#### DATA EXCERPTS

•••••

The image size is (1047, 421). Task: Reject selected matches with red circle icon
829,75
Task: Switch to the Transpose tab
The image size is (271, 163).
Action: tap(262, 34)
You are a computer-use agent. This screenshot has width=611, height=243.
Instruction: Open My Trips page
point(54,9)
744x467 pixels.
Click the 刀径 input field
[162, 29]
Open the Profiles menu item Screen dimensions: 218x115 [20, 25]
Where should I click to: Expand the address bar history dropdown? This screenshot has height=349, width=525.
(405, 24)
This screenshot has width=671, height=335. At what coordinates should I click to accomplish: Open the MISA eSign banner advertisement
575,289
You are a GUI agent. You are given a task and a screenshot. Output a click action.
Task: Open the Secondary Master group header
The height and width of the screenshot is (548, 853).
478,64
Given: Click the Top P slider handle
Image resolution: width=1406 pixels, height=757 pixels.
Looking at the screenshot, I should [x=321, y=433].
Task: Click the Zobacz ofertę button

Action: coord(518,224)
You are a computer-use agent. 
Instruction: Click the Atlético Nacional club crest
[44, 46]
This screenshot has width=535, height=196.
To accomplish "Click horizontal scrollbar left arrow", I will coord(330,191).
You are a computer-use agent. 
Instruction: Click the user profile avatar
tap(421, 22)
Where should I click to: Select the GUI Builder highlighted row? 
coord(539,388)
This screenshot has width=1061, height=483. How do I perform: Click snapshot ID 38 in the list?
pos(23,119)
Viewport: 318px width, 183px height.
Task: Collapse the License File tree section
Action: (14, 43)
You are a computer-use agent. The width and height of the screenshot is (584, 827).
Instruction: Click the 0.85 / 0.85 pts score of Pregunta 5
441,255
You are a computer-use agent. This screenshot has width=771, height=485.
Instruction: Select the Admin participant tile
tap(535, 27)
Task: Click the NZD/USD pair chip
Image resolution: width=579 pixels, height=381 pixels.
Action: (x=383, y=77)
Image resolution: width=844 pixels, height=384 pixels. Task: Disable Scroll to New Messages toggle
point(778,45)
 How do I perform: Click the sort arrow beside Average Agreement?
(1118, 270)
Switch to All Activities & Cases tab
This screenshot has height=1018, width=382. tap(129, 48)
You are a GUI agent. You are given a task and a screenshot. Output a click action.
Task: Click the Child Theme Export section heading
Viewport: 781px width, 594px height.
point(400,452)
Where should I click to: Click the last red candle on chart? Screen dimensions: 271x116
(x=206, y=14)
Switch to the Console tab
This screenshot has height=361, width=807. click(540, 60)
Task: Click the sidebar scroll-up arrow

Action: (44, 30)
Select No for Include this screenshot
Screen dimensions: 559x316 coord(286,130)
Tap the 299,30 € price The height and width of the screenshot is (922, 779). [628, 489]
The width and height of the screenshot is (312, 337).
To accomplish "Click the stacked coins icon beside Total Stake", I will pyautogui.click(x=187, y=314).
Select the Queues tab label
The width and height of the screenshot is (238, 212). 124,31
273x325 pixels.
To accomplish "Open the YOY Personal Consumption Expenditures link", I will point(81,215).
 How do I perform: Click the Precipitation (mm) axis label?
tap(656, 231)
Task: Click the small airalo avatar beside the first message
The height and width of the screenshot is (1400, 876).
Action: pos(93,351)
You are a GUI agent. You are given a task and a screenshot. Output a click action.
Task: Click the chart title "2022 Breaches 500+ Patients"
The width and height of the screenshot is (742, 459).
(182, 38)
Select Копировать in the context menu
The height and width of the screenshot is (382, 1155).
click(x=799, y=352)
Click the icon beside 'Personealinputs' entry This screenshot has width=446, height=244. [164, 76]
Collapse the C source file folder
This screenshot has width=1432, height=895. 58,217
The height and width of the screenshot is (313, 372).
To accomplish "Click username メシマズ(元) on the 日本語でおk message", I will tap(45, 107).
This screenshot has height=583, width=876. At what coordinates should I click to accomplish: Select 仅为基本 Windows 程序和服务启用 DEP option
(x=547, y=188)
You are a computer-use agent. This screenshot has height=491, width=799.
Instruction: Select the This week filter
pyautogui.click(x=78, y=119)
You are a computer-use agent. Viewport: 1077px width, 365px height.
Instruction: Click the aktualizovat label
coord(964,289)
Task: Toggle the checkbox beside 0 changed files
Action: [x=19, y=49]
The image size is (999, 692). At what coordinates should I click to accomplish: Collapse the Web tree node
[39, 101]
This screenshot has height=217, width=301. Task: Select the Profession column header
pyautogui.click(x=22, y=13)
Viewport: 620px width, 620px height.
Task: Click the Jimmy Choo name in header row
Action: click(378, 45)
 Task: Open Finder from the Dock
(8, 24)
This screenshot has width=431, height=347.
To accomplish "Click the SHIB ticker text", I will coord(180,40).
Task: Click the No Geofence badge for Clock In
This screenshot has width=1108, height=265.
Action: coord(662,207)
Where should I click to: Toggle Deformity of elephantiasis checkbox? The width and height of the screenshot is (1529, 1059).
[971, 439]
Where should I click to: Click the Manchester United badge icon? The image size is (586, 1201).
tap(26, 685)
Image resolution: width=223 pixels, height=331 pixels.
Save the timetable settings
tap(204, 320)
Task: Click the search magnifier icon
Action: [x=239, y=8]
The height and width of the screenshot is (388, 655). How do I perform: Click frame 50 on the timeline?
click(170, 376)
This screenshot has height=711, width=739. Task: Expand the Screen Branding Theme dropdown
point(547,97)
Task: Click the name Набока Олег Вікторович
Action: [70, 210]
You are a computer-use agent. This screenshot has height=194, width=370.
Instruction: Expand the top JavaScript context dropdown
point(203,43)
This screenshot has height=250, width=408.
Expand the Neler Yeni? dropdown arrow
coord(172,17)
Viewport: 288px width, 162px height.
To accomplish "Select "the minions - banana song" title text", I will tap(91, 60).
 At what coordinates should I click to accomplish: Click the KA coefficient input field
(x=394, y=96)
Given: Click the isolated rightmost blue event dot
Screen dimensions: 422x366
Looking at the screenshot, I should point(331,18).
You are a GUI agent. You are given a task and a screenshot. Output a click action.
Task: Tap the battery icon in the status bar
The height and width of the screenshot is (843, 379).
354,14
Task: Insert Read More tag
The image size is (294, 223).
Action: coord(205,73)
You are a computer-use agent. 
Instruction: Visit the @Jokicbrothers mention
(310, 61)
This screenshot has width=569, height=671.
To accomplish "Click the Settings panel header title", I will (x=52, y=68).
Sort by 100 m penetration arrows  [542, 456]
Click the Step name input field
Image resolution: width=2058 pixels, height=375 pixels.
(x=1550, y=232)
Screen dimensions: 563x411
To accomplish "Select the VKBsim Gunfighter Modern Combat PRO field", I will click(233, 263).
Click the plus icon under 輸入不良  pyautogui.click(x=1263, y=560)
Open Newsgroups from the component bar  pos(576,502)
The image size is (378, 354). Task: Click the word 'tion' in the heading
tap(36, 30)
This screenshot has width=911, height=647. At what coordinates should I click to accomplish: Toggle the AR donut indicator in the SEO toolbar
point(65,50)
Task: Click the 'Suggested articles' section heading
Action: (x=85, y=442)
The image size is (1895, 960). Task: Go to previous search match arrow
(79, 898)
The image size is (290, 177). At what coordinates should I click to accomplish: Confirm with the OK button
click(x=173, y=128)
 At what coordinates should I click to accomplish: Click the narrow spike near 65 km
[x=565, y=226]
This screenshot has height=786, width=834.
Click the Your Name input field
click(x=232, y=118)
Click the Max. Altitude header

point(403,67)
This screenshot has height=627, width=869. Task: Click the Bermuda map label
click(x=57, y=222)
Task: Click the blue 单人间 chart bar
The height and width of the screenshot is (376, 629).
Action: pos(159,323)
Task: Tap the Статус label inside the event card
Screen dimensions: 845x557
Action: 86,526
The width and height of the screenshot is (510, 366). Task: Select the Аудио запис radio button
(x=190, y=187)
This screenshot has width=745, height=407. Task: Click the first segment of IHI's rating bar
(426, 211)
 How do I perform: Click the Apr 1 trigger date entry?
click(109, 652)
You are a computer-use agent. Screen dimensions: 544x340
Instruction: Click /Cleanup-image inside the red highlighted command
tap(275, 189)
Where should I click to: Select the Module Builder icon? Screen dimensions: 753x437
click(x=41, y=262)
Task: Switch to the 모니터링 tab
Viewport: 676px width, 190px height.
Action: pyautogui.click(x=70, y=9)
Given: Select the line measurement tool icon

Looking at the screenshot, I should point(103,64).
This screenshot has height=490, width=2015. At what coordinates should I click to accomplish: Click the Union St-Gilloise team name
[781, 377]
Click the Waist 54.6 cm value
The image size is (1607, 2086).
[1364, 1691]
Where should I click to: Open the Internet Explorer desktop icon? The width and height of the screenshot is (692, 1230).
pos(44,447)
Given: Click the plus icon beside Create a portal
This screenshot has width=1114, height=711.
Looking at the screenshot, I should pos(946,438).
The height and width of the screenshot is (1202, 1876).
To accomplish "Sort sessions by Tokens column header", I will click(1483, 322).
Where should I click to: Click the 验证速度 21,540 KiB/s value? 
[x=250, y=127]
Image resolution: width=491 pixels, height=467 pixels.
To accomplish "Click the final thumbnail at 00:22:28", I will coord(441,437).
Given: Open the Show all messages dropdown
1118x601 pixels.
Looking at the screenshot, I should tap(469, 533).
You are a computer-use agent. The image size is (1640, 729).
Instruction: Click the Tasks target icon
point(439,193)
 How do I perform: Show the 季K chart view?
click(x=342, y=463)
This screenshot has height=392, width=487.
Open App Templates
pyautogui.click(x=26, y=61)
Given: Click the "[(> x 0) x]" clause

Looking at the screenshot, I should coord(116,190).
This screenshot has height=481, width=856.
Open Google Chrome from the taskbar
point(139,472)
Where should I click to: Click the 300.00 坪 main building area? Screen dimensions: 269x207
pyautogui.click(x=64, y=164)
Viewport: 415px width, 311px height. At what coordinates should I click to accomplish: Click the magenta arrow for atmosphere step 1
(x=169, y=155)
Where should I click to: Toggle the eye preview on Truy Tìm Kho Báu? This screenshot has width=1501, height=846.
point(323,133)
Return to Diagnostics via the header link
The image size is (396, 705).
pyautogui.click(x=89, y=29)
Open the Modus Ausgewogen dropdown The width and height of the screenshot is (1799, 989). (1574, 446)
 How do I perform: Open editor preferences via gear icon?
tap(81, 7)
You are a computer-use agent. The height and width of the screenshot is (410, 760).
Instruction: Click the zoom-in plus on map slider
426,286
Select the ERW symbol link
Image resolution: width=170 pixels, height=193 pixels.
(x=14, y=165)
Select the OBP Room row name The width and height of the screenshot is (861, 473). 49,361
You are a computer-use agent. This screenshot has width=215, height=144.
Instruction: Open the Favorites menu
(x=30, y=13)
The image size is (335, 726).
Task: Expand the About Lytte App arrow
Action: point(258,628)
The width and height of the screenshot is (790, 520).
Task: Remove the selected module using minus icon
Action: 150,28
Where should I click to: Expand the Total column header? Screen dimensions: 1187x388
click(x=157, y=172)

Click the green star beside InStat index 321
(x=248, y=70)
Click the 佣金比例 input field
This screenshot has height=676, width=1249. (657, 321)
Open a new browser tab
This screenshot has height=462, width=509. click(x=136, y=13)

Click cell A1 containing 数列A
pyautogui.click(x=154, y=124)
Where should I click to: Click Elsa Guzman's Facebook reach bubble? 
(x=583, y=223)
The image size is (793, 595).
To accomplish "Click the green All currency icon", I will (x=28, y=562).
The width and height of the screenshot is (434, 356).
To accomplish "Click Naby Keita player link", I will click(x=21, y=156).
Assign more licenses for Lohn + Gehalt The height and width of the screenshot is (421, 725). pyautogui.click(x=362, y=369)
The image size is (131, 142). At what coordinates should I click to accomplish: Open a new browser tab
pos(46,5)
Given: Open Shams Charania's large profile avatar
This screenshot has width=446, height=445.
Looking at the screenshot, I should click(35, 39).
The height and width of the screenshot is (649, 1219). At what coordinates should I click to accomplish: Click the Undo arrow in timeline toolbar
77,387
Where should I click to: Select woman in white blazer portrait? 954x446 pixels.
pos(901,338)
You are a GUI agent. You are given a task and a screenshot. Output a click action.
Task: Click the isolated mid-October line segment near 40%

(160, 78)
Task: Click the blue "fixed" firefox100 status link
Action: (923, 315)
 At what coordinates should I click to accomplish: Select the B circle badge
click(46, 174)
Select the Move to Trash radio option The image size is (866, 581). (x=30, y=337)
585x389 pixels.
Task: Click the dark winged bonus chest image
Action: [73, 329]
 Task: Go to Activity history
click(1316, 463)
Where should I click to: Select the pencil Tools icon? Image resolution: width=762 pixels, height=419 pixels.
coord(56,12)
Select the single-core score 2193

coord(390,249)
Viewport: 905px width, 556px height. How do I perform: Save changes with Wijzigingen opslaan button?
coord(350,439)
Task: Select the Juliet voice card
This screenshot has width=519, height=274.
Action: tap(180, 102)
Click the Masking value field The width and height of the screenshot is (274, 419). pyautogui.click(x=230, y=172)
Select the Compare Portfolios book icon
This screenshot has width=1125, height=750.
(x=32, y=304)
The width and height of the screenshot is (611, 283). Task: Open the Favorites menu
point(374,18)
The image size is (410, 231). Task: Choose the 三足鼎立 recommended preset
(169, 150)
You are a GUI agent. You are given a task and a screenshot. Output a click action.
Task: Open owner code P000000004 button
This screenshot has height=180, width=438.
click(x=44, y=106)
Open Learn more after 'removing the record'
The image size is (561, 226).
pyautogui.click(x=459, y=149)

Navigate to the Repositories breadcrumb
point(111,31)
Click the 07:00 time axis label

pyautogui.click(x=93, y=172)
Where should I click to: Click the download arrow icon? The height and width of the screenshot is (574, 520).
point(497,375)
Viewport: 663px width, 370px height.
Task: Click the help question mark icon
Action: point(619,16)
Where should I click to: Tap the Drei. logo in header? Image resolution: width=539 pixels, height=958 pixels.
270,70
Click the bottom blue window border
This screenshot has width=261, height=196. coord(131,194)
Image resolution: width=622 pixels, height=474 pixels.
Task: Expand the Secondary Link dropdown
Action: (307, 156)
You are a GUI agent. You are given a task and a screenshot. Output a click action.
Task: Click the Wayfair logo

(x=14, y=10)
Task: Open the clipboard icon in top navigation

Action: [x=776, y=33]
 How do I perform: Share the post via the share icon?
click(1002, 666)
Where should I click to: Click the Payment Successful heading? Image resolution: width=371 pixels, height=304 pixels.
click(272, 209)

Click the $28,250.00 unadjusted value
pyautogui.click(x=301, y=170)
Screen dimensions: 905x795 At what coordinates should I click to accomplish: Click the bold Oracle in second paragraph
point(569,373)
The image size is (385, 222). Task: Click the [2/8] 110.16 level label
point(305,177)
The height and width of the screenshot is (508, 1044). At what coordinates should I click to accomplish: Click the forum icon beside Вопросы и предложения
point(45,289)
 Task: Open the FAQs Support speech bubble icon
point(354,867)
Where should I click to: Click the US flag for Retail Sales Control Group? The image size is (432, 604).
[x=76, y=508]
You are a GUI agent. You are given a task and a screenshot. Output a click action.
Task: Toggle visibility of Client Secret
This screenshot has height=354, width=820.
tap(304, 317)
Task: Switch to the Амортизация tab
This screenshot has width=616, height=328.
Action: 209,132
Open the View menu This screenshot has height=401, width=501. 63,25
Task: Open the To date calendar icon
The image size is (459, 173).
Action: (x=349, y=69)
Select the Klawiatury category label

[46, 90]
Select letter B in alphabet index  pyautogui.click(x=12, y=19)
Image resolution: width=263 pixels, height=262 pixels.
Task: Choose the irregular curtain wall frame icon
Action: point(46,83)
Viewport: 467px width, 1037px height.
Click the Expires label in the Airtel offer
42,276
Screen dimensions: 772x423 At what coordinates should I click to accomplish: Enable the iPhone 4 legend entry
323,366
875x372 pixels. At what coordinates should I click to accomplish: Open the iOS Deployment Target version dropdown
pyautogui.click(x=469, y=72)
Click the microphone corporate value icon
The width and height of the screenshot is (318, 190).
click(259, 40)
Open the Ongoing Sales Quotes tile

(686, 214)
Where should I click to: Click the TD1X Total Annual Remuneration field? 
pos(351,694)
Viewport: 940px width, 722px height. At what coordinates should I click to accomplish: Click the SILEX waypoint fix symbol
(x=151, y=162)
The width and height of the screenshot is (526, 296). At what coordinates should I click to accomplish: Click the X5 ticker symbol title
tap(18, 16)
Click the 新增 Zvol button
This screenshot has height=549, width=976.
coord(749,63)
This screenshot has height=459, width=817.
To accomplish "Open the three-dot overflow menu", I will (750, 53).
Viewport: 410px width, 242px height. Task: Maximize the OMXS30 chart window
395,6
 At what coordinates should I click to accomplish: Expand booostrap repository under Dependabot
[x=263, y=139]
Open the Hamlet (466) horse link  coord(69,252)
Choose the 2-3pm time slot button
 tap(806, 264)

•••••

#### WORK ITEM
Go through the entries above and copy each line with "card" in it.

#### ANSWER
Task: Tap the Статус label inside the event card
Task: Select the Juliet voice card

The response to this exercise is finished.